#### TO DO
Answer these questions from the text on TcpC:
(a) Which E. coli strain is named as the source of the TcpC that binds to TLR4 and MyD88?
(b) What share of E. coli isolates from patients with pyelonephritis contain the tcpC gene?
(c) In which cells did TcpC not increase the release of IL-1β?

#### TEXT FOR ANALYSIS
==============================

Bacterial pathogens suppress innate immunity by expressing virulence factors, which inhibit host cell death, suppress inflammatory signaling or impair cell-intrinsic anti-microbial immunity. We discovered the TIR-domain-containing protein C (TcpC), which belongs to a new class of bacterial virulence factors. These virulence factors modulate the activation state of innate immune cells by molecular mimicry of the Toll-Interleukin-1 receptor (TIR) domain and interact with critical innate immune checkpoints, i.e. pathogen recognition receptors (PRRs) and their signaling cascade. A number of bacterial pathogens use this strategy to impair innate immunity. TcpC of the uropathogenic E. coli strain CFT073 binds to Toll-like receptor (TLR) 4 and myeloid differentiation factor 88 (MyD88), crucial components of the TLR signaling cascade, as well as to NACHT leucin-rich repeat PYD protein 3 (NLRP3) and caspase-1, two important constituents of the NLRP3 inflammasome. By modulating these checkpoints, TcpC controls cytokine secretion of innate immune cells. Kidney abscesses upon CFT073 urinary tract infection in mice are dependent on TcpC, and up to 40 % of E. coli isolates from patients with pyelonephritis contain the tcpC-gene, underlining its clinical importance. We therefore analyzed the effect of TcpC on cytokine release by the human monocytic THP-1 cell line. We observed that TcpC increased the release of IL-1β by monocytic THP-1 cells, but not in PMA-differentiated THP-1 macrophages. We thus hypothesize that the checkpoint activity of TcpC depends on the maturation state of myeloid cells through modulation of TLR- and NLRP3-signaling cascades by TcpC. We will explore the role of these signaling pathways in controlling myeloid cell maturation by TcpC. The MD student will study the TcpC effects on innate immune cells in vivo using a murine urinary tract infection (UTI) model.

==============================

#### DATA LISTING
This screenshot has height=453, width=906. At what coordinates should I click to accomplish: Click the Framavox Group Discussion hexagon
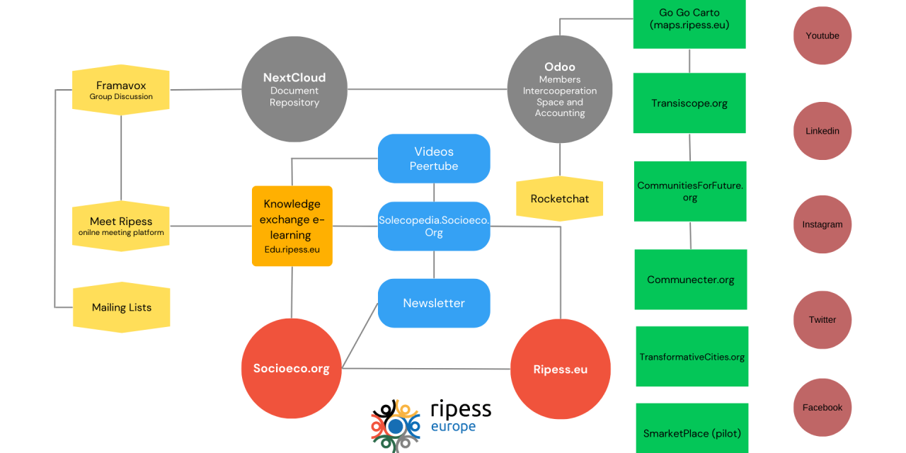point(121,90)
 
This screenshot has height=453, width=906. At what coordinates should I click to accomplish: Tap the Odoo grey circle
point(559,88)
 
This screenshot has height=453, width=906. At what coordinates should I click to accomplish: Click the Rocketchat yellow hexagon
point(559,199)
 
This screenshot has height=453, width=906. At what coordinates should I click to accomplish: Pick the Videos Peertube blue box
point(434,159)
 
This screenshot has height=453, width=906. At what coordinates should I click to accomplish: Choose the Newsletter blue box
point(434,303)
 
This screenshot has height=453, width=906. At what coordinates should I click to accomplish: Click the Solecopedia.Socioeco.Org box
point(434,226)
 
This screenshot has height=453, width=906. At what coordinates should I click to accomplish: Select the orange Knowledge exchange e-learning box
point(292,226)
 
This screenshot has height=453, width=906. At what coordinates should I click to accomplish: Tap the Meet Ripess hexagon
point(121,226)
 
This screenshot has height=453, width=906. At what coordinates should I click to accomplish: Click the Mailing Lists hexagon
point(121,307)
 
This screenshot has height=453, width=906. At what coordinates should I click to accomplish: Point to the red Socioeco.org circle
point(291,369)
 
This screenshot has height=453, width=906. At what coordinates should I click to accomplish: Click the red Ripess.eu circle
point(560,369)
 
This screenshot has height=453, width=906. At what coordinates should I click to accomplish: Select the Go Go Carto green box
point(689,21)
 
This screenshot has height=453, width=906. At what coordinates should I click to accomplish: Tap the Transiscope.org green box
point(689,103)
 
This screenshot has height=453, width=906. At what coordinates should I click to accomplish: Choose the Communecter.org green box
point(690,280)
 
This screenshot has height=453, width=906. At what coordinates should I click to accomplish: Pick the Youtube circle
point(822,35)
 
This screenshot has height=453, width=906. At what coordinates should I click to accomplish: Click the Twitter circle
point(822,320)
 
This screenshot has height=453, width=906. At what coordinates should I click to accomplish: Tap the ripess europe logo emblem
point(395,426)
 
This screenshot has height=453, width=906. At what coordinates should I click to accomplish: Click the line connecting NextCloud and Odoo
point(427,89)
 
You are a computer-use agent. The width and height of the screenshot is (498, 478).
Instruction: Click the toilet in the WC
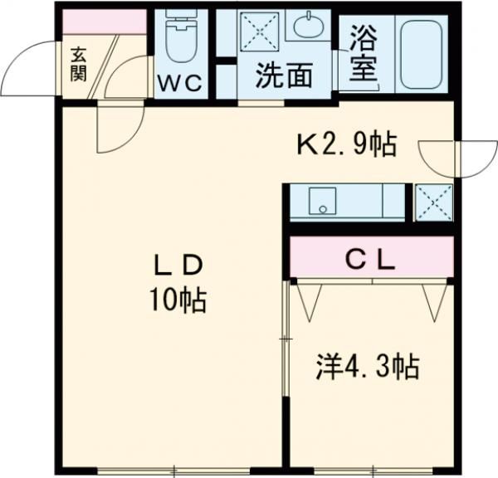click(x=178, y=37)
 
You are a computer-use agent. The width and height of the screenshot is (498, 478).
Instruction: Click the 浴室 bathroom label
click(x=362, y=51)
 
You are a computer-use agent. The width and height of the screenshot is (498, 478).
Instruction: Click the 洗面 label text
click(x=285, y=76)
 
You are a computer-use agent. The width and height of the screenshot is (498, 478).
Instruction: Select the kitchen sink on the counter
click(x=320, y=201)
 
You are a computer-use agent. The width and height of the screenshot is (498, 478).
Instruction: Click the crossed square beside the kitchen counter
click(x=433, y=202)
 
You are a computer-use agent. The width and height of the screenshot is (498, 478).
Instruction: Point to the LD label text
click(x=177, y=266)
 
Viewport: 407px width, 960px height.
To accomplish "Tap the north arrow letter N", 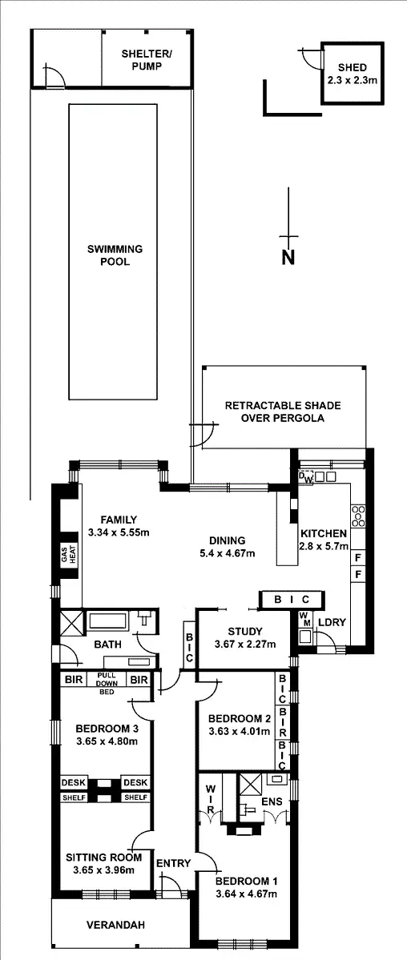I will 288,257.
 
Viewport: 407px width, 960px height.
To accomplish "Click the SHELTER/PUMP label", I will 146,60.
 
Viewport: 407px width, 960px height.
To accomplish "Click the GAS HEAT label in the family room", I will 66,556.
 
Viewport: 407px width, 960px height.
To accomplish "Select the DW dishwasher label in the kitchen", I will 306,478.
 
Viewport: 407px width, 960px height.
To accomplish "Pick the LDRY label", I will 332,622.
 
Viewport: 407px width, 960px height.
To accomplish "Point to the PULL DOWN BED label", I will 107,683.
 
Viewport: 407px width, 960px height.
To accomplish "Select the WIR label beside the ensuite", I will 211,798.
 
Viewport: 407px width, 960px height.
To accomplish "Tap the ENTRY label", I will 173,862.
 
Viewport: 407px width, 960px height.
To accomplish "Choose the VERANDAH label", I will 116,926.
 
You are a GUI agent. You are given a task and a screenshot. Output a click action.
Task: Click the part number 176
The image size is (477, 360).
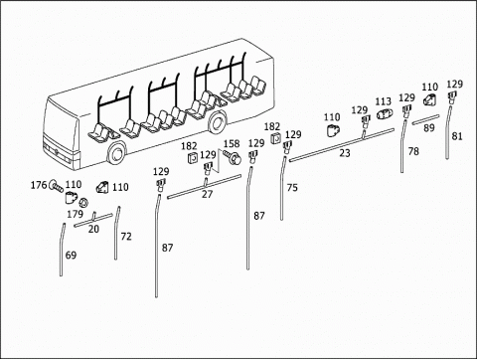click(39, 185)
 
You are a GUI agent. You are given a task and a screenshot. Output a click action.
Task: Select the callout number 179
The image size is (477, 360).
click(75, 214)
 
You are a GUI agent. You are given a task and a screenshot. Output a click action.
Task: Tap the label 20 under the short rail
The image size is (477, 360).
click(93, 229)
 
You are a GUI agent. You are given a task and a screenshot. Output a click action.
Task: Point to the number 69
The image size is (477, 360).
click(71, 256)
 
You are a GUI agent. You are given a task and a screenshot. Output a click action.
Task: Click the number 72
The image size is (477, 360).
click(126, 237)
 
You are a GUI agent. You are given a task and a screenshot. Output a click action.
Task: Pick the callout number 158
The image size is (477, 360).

==============================

#### FINISHED TASK
(a) The uropathogenic E. coli strain CFT073
(b) Up to 40%
(c) PMA-differentiated THP-1 macrophages